Mary Ferreira, GSAS ‘20, will be assisting Professor Broad in researching a paper on sustainable food production. (Courtesy of Marry Ferriera)

Carmen Collins, Contributing Writer

Hailing from Rio de Janeiro, Brazil, graduate student and human rights activist, Marry Ferreira, GSAS ’20, is a research assistant for professor Garrett Broad. She will explore food insecurity in both her native country and the United States.

As part of the Public Media Master of Arts program, Ferreira said she wanted to get her master’s in a place where she could focus on researching issues revolving around social injustice. Before coming to Fordham, Ferreira researched how media perpetuates gender inequality and violence towards black women in Brazil.

“When I came to New York, I knew I had to expand my resources and learn more about the international context,” said Ferreira.

She came to the United States in January of 2018.

Ferreira said she will help Professor Broad research his paper, which he will present at a conference in Rio from June 14-21, 2020, focused on exploring sustainable transitions in the food system in the United States and Brazil. She will research how food insecurity affects the Brazilian population, specifically the black community, in comparison to the United States.

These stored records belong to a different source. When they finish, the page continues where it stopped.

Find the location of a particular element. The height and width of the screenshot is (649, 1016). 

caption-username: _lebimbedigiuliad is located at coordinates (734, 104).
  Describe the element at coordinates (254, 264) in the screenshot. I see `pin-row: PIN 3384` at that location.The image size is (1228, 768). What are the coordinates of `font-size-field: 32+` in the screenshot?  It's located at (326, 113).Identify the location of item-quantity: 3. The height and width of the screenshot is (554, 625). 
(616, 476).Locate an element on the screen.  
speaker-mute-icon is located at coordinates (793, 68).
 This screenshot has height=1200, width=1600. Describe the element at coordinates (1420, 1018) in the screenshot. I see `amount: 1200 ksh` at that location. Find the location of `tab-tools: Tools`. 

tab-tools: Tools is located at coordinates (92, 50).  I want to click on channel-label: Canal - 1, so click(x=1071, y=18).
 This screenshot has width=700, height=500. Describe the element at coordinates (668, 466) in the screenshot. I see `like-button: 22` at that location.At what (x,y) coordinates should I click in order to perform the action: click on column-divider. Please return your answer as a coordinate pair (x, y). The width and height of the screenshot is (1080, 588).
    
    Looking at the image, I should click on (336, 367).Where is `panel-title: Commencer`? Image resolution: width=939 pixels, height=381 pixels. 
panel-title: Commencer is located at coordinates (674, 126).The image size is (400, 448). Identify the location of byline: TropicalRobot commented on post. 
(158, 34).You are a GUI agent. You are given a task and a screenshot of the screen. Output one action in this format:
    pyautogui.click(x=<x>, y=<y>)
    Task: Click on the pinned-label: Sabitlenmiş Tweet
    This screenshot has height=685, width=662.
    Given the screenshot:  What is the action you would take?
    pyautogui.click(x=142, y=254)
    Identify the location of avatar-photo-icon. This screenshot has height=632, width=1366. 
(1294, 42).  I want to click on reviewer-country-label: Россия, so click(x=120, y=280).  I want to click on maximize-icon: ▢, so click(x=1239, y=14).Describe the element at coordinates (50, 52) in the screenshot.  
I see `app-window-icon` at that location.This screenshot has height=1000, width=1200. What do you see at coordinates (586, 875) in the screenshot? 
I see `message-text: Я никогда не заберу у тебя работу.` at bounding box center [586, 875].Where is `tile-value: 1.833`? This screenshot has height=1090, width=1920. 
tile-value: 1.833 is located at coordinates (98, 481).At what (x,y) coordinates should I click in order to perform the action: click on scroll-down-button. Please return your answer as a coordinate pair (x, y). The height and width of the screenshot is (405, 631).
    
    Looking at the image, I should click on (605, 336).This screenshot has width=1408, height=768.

Every year, Fordham organizes a trip through the Faculty Research Abroad Program (FRAP), where faculty and student researchers get to go abroad to facilitate research collaborations and projects between different universities worldwide. This year, the Pontifical Catholic University of Rio de Janeiro will work with Fordham to organize an international symposium where attendees will conduct research field trips to explore global issues in Brazil.

Ferreira said doing this research about food justice will help her become a better racial justice advocate by expanding her worldview.

“For people who work as human rights activists or organizers, it’s really important that they are experts in their field, and also that they understand other roots of the problem,” Ferreira said. “In my case, one of the biggest challenges of black communities in Latin America is poverty. Once I understand more how the food system works, I’m sure I can fight poverty in a more sustainable way and support my communities with other food alternatives.”

As a Fordham non-governmental youth representative for the United Nations, Ferreira takes the findings from the research she does and communicates them to the U.N. to help promote world peace through the lens of human rights activism.

“The enemies of poverty and hunger are inequitable systems and policies,” she said. “Being a research assistant to professor Broad will add to my work as a human rights activist new strategies to end hunger and poverty and change the system once and for all.”